Par une nuit glaciale d’hiver, il errait tristement. Ses genoux
s’entrechoquaient, tant il avait froid, et ses doigts gourds se crispaient à grand’peine
sur son bâton.
Ne trouvant nul accueil au village, il s’enfonça dans le
bois et s’arrêta devant une cabane creusée à même le roc. Il frappa à la porte.
Une vieille femme apparut.
-Brave femme, peux-tu me donner à dîner et à coucher ?
-Hélas, pauvre bonhomme, j’ai trois fils cruels qui me
tueraient s’ils savaient qu’un étranger a pénétré dans ma cabane.
-Je t’en prie, laisse-moi entrer, sinon, je vais mourir de
froid devant cette porte.
Apitoyée, la bonne vieille, dont le cœur était tendre, le
fit entrer, lui donna une soupe chaude et lui permit de s’étendre près du feu. Il
posa son bâton à côté de lui. La femme lui demanda pourquoi il parcourait la
campagne par ce temps glacial. Le Bon Ermite lui conta l’offense qu’il avait
faite à Dieu et le châtiment qui l’avait suivie. A ces mots, la femme se mit à
pleurer et se lamenta.
-Quelle peine sera réservée à mes brigands de fils quand ils
comparaîtront devant le tribunal céleste !

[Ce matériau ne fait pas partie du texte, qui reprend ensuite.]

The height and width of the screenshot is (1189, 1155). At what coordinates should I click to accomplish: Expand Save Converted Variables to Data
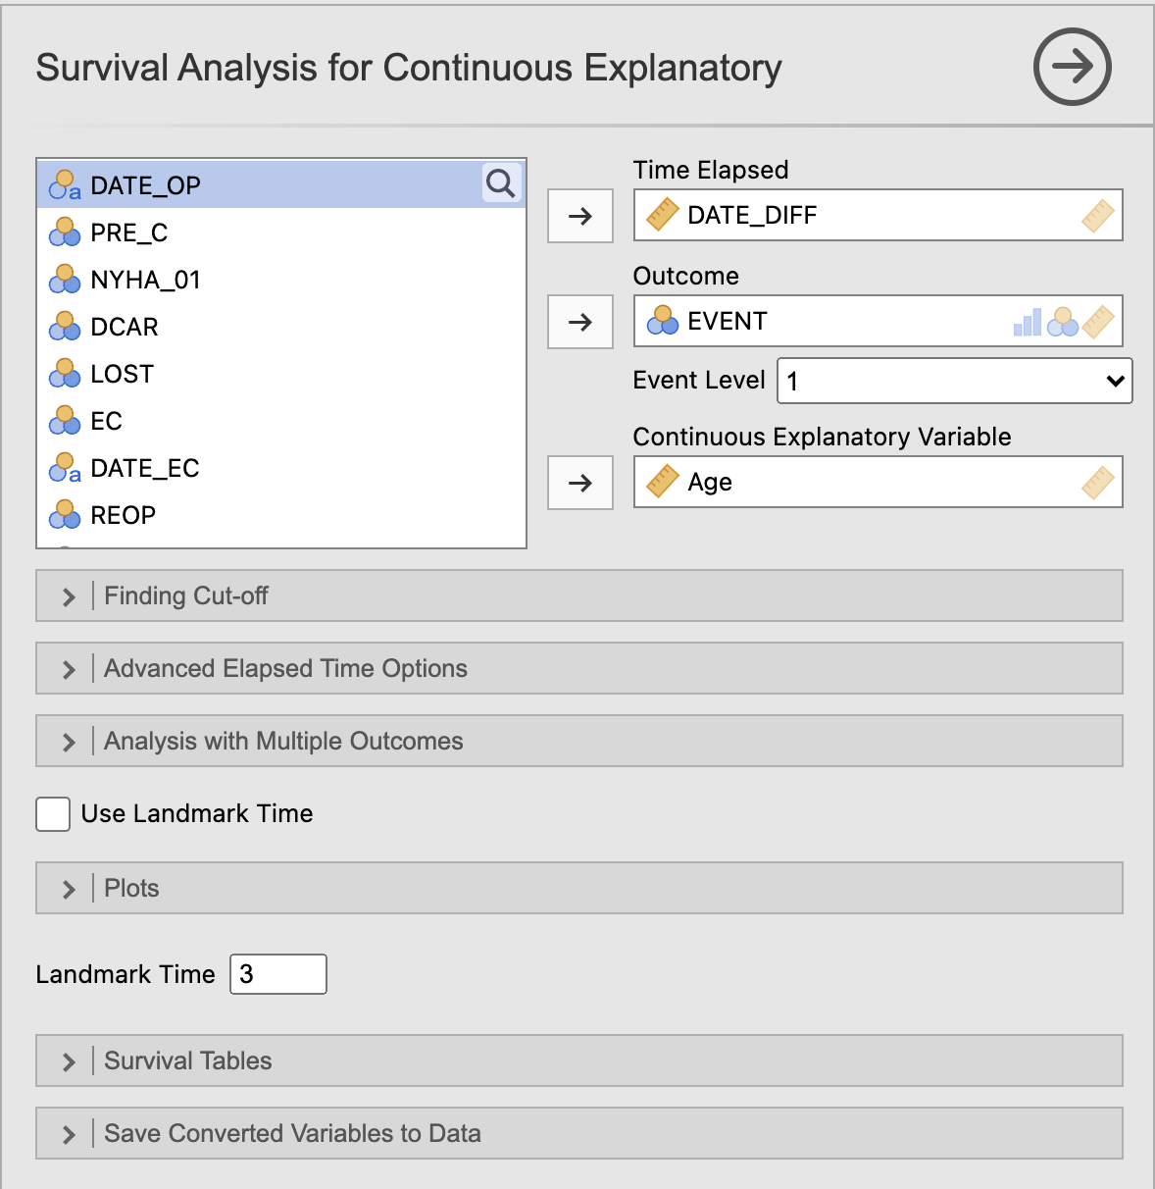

Le pauvre ermite s’endormit sur sa paillasse. Il fut
réveillé, tard dans la nuit par les trois brigands qui rentraient au logis. Grande
fut leur colère en apercevant le vieillard. Ils menacèrent de le tuer, mais
leur mère s’interposa en disant : « Laissez-le, c’est un pécheur qui
fait pénitence de ses fautes. »
Les brigands, amusés, s’écrièrent : « Holà,
bonhomme, conte-nous un peu tes péchés. »
Le vieillard s’approcha en s’excusant et leur expliqua qu’il
avait une fois irrité le Seigneur et subissait en échange une lourde punition.
Les brigands, impressionnés par ce discours, évoquèrent leur
existence passée et en furent effrayés. Ils se jurèrent de se conduire
honnêtement à l’avenir et firent pénitence dès le soir même.
Quant au Bon Ermite, tout heureux d’avoir opéré une telle
conversion, il se remit sur sa couche et s’endormit d’un profond sommeil, dont
il ne se réveilla pas. En effet, le lendemain, la vieille, voulant le faire
lever, s’aperçut qu’il était devenu froid comme un morceau de glace. Son bâton,
déposé à côté de lui, portait trois pousses vertes...
On n’entendit dès lors plus parler de lui. Seul le rossignol
vint parfois chanter devant sa cabane abandonnée et apprit aux animaux des bois
que le Bon Ermite était au Paradis t que le Seigneur lui avait pardonné.